This post was originally going to be called “Interview Dos and Don’ts” but I didn’t want it to get confused with interviewing on DOS, or to start a grammar war on the use of Do’s or Dos.
I had the chance to interview a couple of candidates for a senior developer position today. Each one of the interviewees had greater than 12 years experience in developing for SQL Server. Each one of the interviewees had different styles in the interview process.
Rather than focus on specific questions and answers in this post I actually want to look at how each candidate handled themselves in general and in response to questions. All the interviews here were performed by our DBA team of three people.
The first interviewee had a great deal of experience and was already seated when we walked in the room. Rather than stand and greet everyone the candidate stayed in his chair and just reached out his hand. Not a good start.
I figure that everyone has a quick 30 second “this is what I can do” spiel, and so that was the first thing asked. In that situation I would expect someone to give a very brief overview of their knowledge and experience. For some unknown reason this person decided to give a life biography in a rather condescending manner.
Technical questions followed. Each one of those was met with the kind of attitude that indicated “I’m better than you”. Many of the answers were wrong. When asking for clarification on answers we were frequently met with a wave of the hand and “I don’t really know”.
At one point a question was asked and the follow up used some obvious logic to disprove the original answer. At this point I would expect the candidate to change one of the answers. They didn’t. A new and third answer appeared that completely (apparently) disproved the logic. Pretty stunning.
After what was an all too long period of interviewing this person, we let them go and moved on to the next person.
Our second victim interviewee immediately stood and greeted us when we walked in. He had a nervous smile on his face as he shook hands and introduced himself.
The elevator pitch went ok and there was none of the obnoxious behavior the first candidate. Then we started in on the tech questions and things started going a little sour.
I can understand folks getting a little nervous when interviewing but this candidate seemed to go to pieces. Questions were frequently answered with “I know this, but I can’t remember” and a panicked look. With this person being so obviously flustered we tried to get them back on track by throwing over a couple of softball questions. At this point I think we’d lost the candidate entirely and brain panic took over.
At the end of the interview he almost seemed on the verge of tears and it seemed to us that he started trying to play the emotional angle to try and have us feel sorry for him in an effort to have us walk away with a good impression.
We’re DBAs, empathy is bred out of us so this didn’t work.
The final candidate greeted us with a warm friendly smile as he stood, shook everyone’s hand and introduced himself. He repeated back out names to be sure that he had heard them correctly and settled into his seat.
The elevator pitch was spot on. We got a very quick overview of his skills and what he’d been working on recently.
When we started in on the technical questions he gave obvious consideration of what we were asking, looked for clarifying points for some things and provided concise answers. By no means was he able to answer each and every question, however when he did not know he was quick to admit as such, provide what he felt would be the answer and a pointer to where he would look for a definitive answer.

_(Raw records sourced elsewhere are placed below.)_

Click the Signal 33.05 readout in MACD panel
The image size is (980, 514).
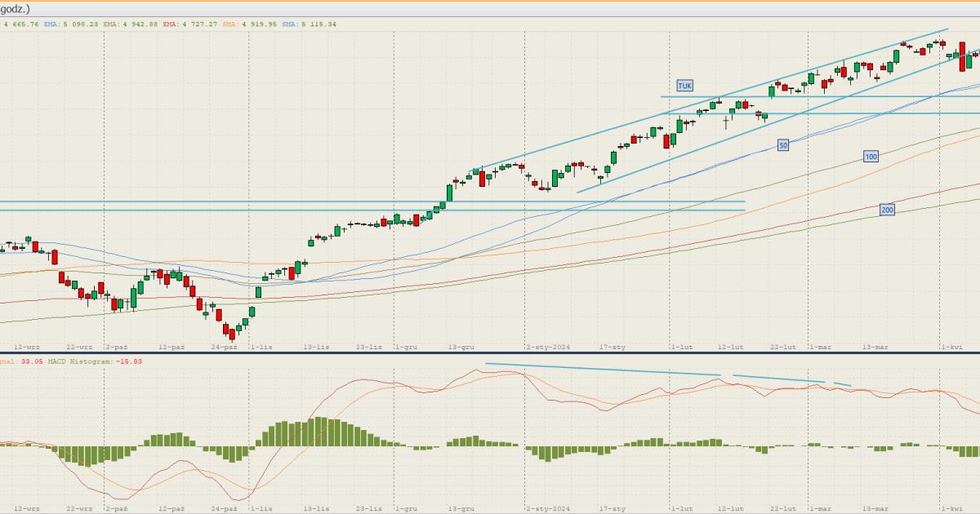(x=18, y=361)
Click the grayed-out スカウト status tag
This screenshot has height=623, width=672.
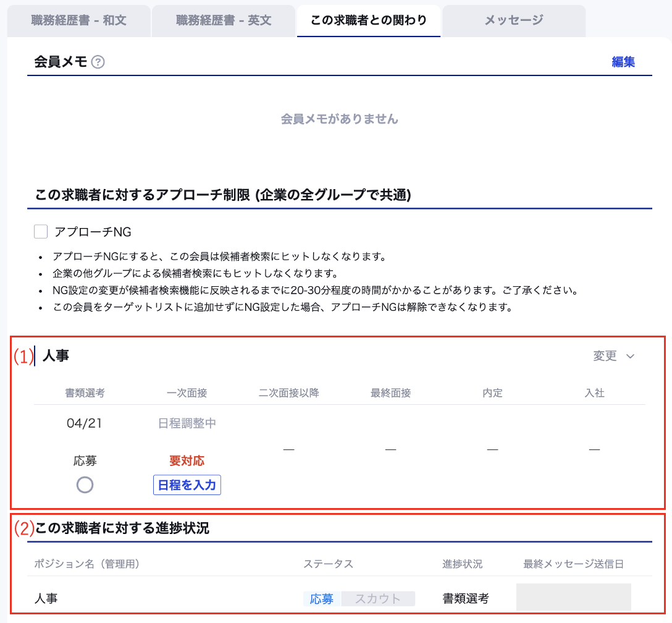click(x=377, y=598)
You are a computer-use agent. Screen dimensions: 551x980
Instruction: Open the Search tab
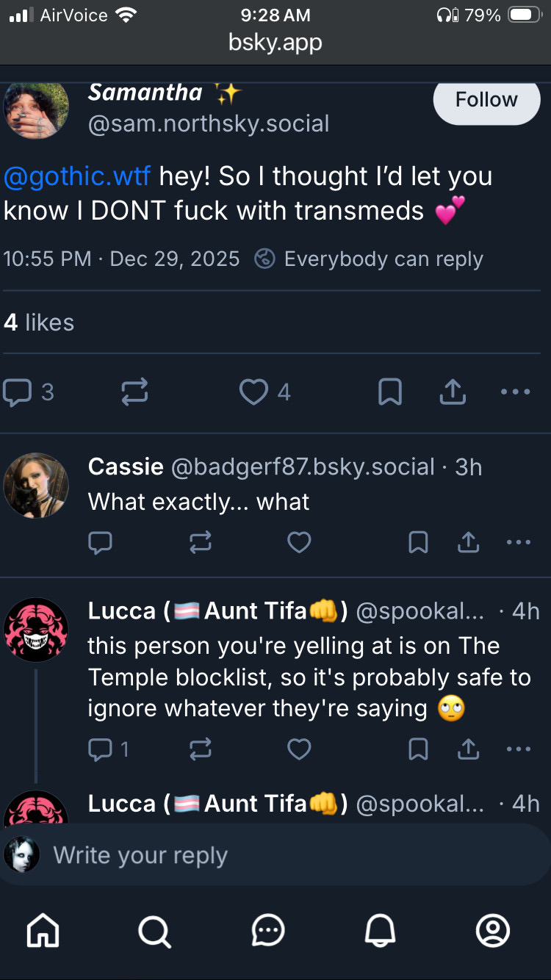click(x=154, y=932)
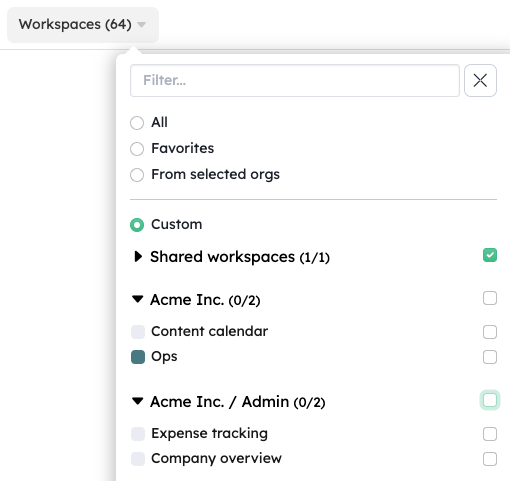510x481 pixels.
Task: Enable the Content calendar checkbox
Action: tap(490, 332)
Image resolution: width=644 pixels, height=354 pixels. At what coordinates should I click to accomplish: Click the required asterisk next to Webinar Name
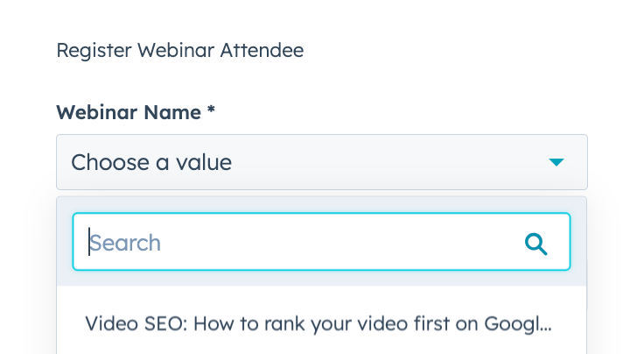pyautogui.click(x=211, y=110)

This prompted a question around community involvement in which he mentioned that he liked to attend events like SQLSaturday and read blogs. When asked about favorite blogs he was able to provide a few and name the sessions and speakers from the most recent local SQLSat event. This was a huge plus as this candidate obviously enjoys working with SQL Server enough to spend time and effort outside to increase his knowledge outside of regular work activities.
When a couple of questions were answered incorrectly and we questioned the responses we were met with a genuine interest in getting the correct information and were able to build conversation around those items.
We were sad when time was up and we had a great time sitting and interviewing this person.
So which one would you choose?
If you were an interviewer, technical responses aside, which one of these candidates would be at the top of your list?
I know which one was at the top of ours.